I’m targeting 55C water here. In Balance mode the water heats to 60C (sticking to DT5). but in Normal it goes to 63C and closer to DT7ish
So that plate seems to be an issue for me when comparing to folks that just have a cylinder with a coil.
I’d be keen to compare in more detail coil versus plate.
This is the beginning of the hot water cycle, when the valve switches from CH circuit to DHW circuit. The water in the cylinder’s coil (or plate heat exchange) is much colder than the water in the heating circuit, so the temperature plummets. Quite normal from what I’ve seen. Some more examples / explanations in this thread:
Interesting. I had a similar issue with my boiler dumping a slug of cold water into the tank on startup. It completely buggered the stratification and made the water heatup even slower.
I solved it by fitting a mixing/dump valve close to the tank that forced the cold flow to circulate back through the boiler until the flow reached a minimum temperature, when it then was allowed to feed the tank.
@Zarch - do you have any Tank sensors to show what is happening there?
Timely post, having got my overall COP sorted I’m nagging my installer about HW. I’ve got 73C at the end of my lunch cycle today with target of 54C. Compressor ends up at 65.9% but Power remains on Max. To be honest as you’ve indicated I don’t think the settings will give you much difference in either efficency or power consumption for the difference in time to heat.
Suspect its the Conf. DHW build. pump set to 100. This is where some definitions in the manual would help! Its either a misnamed parameter or needs explaining!
I get same behaviour in Auto. Am awaiting a response from my installer, who to be fair since I’ve started throwing screenshots and questions at him on email has come back with resolutions.
Any chance you were doing your legionella run at the time? Even though the documentation says it should heat to 60ºC once and then keep it at >=60ºC for an hour, it actually heats it to 70ºC…
My installer called Vaillant about this and they confirmed that this is normal. Looks like a bug in their documentation.
Heat batteries are quite commonly used, their main advantage is they take up less space than DHW tanks. The main manufacturer is https://sunamp.com. @Zapaman has a Sunamp heat battery with his ASHP.
The main disadvantage with heat batteries is there are a bit more expensive than DHW tanks and require a higher flow temp to recharge than a DHW tank, so they will result in slightly lower heat pump COP. However, this may somewhat negated by the lower thermal storage losses.

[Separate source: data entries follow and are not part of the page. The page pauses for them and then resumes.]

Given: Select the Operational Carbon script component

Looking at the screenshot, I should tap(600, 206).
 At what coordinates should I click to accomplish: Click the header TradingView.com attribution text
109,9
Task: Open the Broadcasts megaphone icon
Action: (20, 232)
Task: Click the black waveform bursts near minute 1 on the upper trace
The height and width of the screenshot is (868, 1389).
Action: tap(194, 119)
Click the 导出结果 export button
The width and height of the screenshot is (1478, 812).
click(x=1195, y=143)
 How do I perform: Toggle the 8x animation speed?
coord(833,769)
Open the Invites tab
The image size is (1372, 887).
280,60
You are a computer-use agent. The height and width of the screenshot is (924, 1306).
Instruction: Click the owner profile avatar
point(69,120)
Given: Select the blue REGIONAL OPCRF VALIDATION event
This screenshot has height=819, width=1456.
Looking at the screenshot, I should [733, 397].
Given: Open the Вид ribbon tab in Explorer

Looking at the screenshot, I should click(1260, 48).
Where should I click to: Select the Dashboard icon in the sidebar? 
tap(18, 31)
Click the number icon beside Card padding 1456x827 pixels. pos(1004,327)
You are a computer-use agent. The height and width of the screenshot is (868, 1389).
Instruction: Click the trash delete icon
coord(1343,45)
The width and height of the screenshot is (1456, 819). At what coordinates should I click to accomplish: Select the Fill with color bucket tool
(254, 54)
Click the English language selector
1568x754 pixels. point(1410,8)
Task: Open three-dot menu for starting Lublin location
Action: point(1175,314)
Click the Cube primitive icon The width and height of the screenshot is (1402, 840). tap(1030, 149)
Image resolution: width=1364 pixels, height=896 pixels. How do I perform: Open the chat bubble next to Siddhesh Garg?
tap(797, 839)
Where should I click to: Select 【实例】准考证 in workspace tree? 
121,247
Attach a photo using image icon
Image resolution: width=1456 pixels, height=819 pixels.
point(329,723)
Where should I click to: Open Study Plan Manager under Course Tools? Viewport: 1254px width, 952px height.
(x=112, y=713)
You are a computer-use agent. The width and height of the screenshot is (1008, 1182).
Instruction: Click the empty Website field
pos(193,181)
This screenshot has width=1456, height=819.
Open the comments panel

Heat batteries are a great solution for flats or apartments where space is limited.
Nope, haven’t done a legionella run for about 6 months now. I should really go back to my installer to speak to the Vaillant guru.
In other news I got an esera pcb that I’m going to hook up to the interface to see what I can pull from that. I’ve also jumped onto the Octopus Agile tariff so will play about with home assistant to see if I get that integrated with the Octopus API and Vaillant either through the SensoApp or the PCB. With the Agile tariff and some automation that will make my bills 50% or less compared to a boiler.
I am still looking for an installer for a heat pump who will install a direct system without hydraulic separation.
The latest visited last week and he seems to be good but is saying that he thinks there is need for a buffer tank and a separate circulation pump as the Vaillant heat pumps do not have powerful enough circulation pumps for a retrofit. He is saying they are really designed for new builds.
This seems odd to me as most of their business must be retrofits.
Should I be looking at a different heat pump manufacturer with better circulation pumps?
Any advice?
Now there ‘could’ be a valid reason to separate and have a secondary pump.
But you’d only come to this decision after doing all the calcs and the measurements.
I think the aim should always be no buffer, no separation unless the calcs say otherwise.
It seems like many installers just skip the calcs and default to separation to cover their backsides or cos they don’t understand why they shouldn’t?
Where in the UK are you? Any joy from the heat geek map?